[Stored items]
[Start of Attachment]
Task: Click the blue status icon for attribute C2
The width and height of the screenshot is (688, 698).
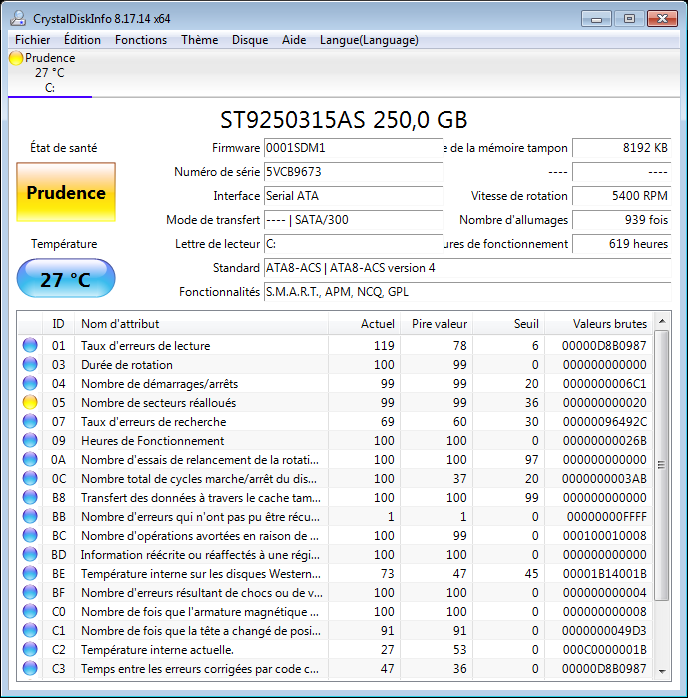Action: pos(30,650)
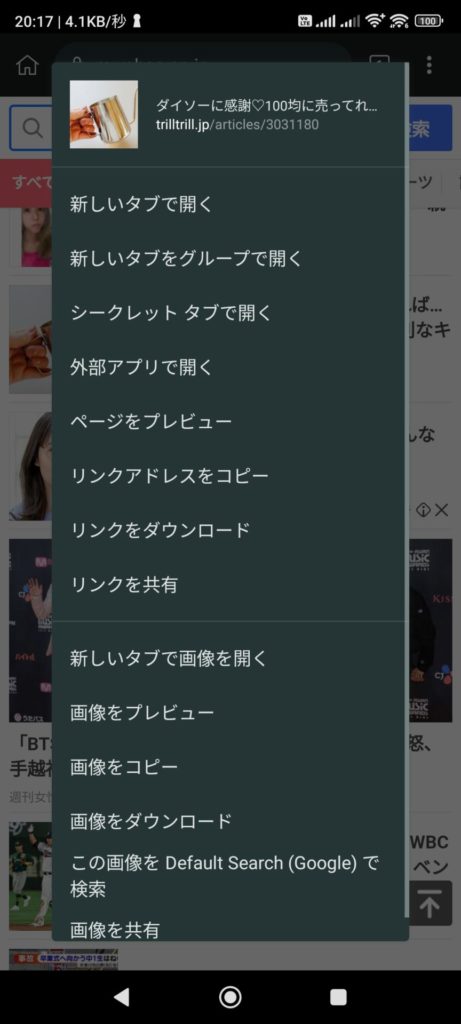Screen dimensions: 461x1024
Task: Tap the coffee pot thumbnail in menu header
Action: point(104,114)
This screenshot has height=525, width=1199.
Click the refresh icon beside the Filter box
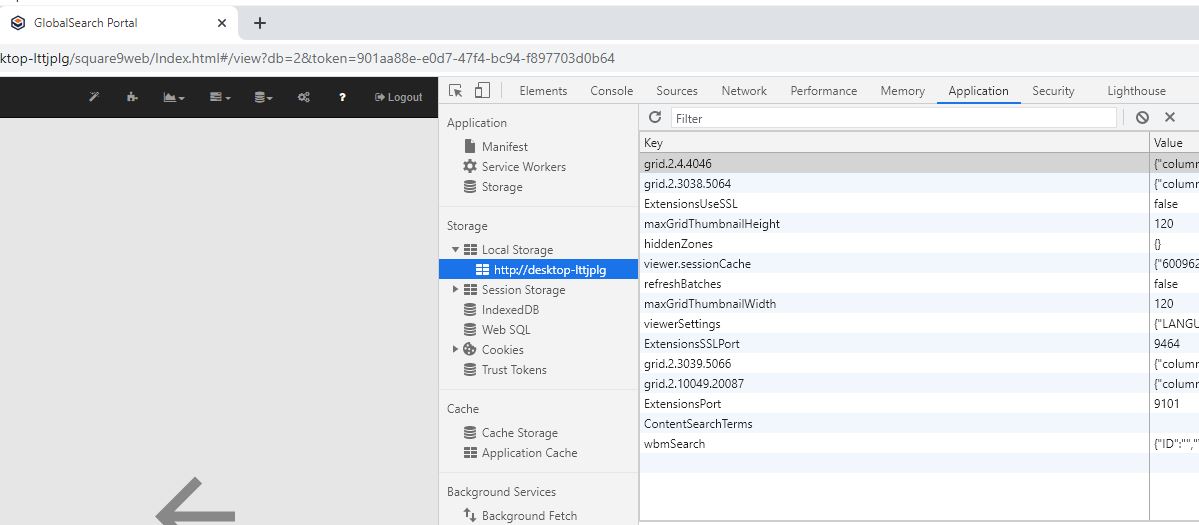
[End of Attachment]
_WHAT THE TASK REQUIRES_
Transcribe all of the data above exactly; no picture belongs in the copy.

_EXERCISE RESULT_
Task: Click the blue status icon for attribute C2
The width and height of the screenshot is (688, 698).
Action: pos(30,650)
Screen dimensions: 461x1024
Task: Tap the coffee pot thumbnail in menu header
Action: point(104,114)
This screenshot has height=525, width=1199.
Click the refresh icon beside the Filter box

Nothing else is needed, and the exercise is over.